• [SHORT TASK]
Would you print the lines below verbatim, starting with the first one and stopping after the line that contains "point(545,250)"?

• [RECORDS FOR THE TASK]
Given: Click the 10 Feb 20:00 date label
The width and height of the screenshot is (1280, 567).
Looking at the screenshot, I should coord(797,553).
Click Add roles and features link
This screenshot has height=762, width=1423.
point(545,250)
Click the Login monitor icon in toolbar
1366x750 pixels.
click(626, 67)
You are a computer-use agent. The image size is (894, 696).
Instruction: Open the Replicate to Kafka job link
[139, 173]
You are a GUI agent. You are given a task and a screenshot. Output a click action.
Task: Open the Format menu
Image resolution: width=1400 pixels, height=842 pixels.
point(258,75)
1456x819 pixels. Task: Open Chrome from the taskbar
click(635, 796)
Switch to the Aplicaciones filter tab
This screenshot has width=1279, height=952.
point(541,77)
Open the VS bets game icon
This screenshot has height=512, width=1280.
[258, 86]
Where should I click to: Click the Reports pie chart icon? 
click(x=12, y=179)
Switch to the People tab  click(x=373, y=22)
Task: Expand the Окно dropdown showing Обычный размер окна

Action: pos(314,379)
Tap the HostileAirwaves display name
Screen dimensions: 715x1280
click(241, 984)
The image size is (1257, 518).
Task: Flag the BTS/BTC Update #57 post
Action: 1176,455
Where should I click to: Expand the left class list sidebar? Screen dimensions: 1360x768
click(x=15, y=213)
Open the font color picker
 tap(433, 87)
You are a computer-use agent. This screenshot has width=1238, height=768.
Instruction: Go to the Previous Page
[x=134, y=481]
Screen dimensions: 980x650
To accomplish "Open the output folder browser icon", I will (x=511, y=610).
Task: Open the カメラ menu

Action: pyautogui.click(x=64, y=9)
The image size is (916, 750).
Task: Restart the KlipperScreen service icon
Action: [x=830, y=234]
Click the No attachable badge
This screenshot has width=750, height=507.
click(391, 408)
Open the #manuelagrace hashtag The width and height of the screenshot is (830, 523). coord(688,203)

• [OUTPUT FOR THIS EXERCISE]
Given: Click the 10 Feb 20:00 date label
The width and height of the screenshot is (1280, 567).
Looking at the screenshot, I should coord(797,553).
Click Add roles and features link
This screenshot has height=762, width=1423.
point(545,250)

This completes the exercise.